Жизнь как жизнь и фэн-шуй в придачу — страница 52 из 64

«Знаете, Владислав, я, в принципе, не против того, чтобы познакомиться поближе. Но давайте начнем с вас. Мне ведь тоже интересно узнать, как вы выглядите в реальной жизни».

Вот так. И — подумаешь — Вениамин закрутил роман с Женькой. Ну и пожалуйста. Флаг им в руки. А мне действительно, кажется, пора выходить на какие-нибудь знакомства с лицами противоположного пола. А то, похоже, становлюсь истеричкой, способной выпасть из состояния равновесия по самому пустячному поводу. Вот из-за Женькиного звонка, например.


— Всем стоять! Всех перестреляю на хрен! — Парень со стеклянными глазами и пистолетом в руках с мощностью бульдозера рванул через вагон к кабине водителя. Ему и расталкивать никого не пришлось — пассажиры трамвая, вмиг самоспрессовавшись, расчистили «коридор», и только немолодая и толстая кондукторша успела встать на его пути, дав возможность девчонке-водителю заблокировать дверь в кабину. Благо, собирала плату за проезд пассажиров на передней площадке. Народ замер.

— Суки! Поубиваю всех! Ненавижу! — надрывался парень.

— Тише, миленький, тише, не кричи, — кондукторша, вроде не поняв, о чем именно орет новоявленный террорист, уговаривала его с усталой интонацией мамочки, успокаивающей трехлетнего сыночка. — Все хорошо будет, ну что ты распереживался? Успокойся, милый, не кричи.

Больше в вагоне никто не издавал ни звука. Трамвай тихонечко притормозил, двери открылись, и стоявший возле «террориста» безобидный на вид старичок резким движением вытолкнул парня из вагона. Тот не ожидал, поэтому не успел удержаться, а может, просто нетвердо стоял на ногах. Двери тут же закрылись, и парню, попытавшемуся было вломиться назад, ничего не оставалось, как побрести, ругаясь, в сторону от дороги.

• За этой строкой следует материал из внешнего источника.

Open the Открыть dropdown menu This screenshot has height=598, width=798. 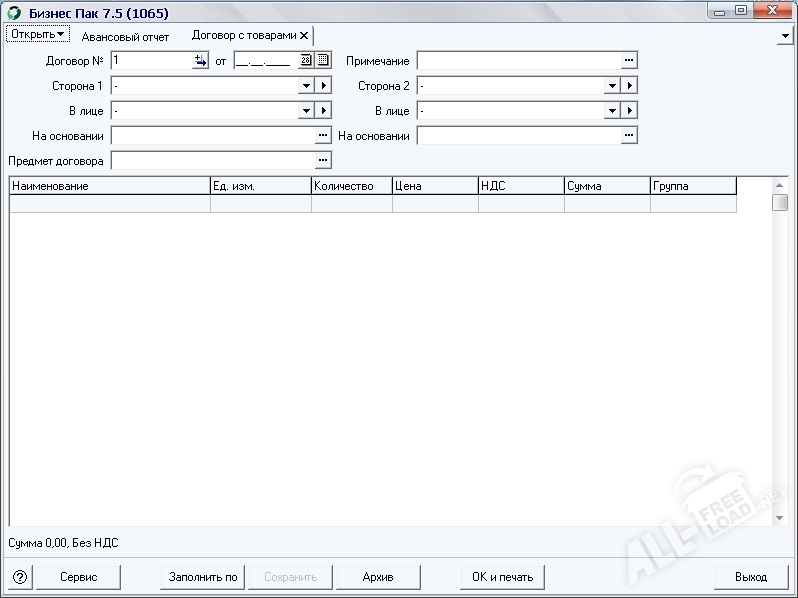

Вот тут вагон и взорвался! Сколько, оказалось, в нем мужчин! Вспомнив все запасы ненормативной лексики, потрясая кулаками из-за стекла, они на разные голоса вопили, что конкретно нужно сделать с этим мерзавцем, а также со всеми его родственниками, а также со всей этой мразью, настолько расплодившейся в последнее время, что честному человеку и жить-то невозможно становится.

— Стрелять таких надо, к стенке — и до одного! — надрывался рядом со мной чей-то голос с уж очень знакомыми интонациями. В момент «нападения» мужчина, как мышка, не дыша, притаился у меня за спиной, а как только предполагаемая опасность миновала, живо оттолкнул меня и ринулся к окну, выкрикивая угрозы. Наверное, реабилитировался перед собой за собственную трусость.

Шавки, какие шавки! С безопасного расстояния исходят тявканьем, а чуть стало страшно — поджали хвосты и — за чужие спины.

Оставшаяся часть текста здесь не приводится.